- Aim: Put everything from the line containing "1456x819 pixels. How" down to the line containing "Action: pyautogui.click(x=28, y=779)" into a two-column CSV with the headers instruction and click_point, one row per listing entry. Quote each field and turn line breaks into spaces.
## start
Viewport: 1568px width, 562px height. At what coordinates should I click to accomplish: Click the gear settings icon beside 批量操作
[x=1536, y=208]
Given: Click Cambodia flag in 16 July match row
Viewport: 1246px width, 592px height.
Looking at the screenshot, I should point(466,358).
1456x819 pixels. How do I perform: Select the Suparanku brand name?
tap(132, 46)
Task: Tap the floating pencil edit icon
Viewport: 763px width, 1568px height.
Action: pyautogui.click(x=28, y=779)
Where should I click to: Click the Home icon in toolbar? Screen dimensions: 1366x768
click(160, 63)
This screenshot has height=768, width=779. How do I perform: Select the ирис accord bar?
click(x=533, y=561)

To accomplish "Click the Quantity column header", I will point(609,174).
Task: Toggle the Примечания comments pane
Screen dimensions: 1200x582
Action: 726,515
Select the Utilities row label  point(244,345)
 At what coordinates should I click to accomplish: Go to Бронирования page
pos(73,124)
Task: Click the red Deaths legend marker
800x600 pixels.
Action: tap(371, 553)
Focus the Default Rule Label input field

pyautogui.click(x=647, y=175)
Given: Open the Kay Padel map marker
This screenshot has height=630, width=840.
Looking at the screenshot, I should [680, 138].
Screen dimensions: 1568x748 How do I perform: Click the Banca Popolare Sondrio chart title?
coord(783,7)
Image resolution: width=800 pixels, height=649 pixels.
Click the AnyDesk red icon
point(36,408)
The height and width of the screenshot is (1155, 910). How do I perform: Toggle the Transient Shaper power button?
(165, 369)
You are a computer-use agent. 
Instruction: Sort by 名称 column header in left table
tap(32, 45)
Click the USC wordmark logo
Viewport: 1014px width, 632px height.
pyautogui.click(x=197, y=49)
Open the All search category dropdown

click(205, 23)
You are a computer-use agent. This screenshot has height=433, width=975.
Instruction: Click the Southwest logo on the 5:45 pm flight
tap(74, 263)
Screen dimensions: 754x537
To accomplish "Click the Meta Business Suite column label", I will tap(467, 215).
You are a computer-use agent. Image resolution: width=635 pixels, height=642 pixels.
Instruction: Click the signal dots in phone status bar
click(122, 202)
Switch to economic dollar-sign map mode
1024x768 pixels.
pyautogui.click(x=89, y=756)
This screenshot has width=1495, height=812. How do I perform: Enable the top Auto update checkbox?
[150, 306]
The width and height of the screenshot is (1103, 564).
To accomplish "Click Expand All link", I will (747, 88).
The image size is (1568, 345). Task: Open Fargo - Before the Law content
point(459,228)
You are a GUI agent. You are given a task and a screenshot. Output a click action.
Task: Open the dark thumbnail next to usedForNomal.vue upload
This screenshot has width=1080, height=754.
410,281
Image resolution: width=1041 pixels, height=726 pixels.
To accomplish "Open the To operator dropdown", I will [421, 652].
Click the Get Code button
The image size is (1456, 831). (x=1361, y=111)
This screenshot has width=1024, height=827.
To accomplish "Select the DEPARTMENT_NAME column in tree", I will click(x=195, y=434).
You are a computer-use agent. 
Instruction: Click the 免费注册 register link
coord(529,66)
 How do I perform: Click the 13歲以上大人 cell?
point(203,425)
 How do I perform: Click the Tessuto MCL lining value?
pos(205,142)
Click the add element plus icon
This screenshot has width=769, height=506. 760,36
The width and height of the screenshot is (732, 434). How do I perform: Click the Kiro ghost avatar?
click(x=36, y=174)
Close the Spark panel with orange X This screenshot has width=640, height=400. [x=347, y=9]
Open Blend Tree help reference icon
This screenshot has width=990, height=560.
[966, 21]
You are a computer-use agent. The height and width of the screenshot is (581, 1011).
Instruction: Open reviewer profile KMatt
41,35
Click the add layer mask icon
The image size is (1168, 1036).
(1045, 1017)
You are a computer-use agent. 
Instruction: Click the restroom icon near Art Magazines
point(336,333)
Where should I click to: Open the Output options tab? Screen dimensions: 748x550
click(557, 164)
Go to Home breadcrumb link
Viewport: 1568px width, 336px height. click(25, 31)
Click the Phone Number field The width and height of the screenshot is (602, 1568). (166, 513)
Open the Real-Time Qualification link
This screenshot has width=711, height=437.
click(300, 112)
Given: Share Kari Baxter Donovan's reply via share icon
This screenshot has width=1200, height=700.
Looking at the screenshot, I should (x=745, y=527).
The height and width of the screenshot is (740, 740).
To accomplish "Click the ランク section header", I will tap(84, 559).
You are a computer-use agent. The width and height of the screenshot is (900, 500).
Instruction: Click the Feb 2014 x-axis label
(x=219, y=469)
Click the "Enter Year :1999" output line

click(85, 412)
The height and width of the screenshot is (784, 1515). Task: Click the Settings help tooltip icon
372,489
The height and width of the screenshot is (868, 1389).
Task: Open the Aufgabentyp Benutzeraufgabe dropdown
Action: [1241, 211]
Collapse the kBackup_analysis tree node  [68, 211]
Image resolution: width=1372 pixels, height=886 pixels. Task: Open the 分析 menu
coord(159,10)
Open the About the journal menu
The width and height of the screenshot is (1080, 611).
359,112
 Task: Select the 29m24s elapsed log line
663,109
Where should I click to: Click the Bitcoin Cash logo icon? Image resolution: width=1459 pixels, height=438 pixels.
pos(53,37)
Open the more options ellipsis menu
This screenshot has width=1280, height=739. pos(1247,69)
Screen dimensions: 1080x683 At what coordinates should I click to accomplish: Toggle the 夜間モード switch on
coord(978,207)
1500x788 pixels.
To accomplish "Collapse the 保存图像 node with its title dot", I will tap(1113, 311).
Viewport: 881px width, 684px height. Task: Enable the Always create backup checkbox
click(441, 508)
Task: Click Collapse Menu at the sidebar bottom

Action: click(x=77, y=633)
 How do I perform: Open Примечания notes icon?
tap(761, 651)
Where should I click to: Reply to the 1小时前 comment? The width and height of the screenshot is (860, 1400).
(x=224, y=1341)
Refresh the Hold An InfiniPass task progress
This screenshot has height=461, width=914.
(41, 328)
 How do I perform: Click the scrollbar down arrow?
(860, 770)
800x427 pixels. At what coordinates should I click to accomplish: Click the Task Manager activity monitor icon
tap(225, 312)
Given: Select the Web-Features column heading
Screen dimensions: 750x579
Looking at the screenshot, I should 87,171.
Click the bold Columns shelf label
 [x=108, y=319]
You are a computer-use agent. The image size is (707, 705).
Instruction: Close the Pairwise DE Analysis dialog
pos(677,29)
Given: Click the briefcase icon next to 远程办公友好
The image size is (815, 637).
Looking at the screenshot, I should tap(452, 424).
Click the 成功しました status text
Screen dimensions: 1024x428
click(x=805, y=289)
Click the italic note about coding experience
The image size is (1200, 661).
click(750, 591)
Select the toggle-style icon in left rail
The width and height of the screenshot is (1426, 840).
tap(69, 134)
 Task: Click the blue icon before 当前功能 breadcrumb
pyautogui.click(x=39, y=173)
## end
- Solution to this task:
instruction,click_point
"1456x819 pixels. How do I perform: Select the Suparanku brand name?","tap(132, 46)"
"Task: Tap the floating pencil edit icon Viewport: 763px width, 1568px height.","Action: pyautogui.click(x=28, y=779)"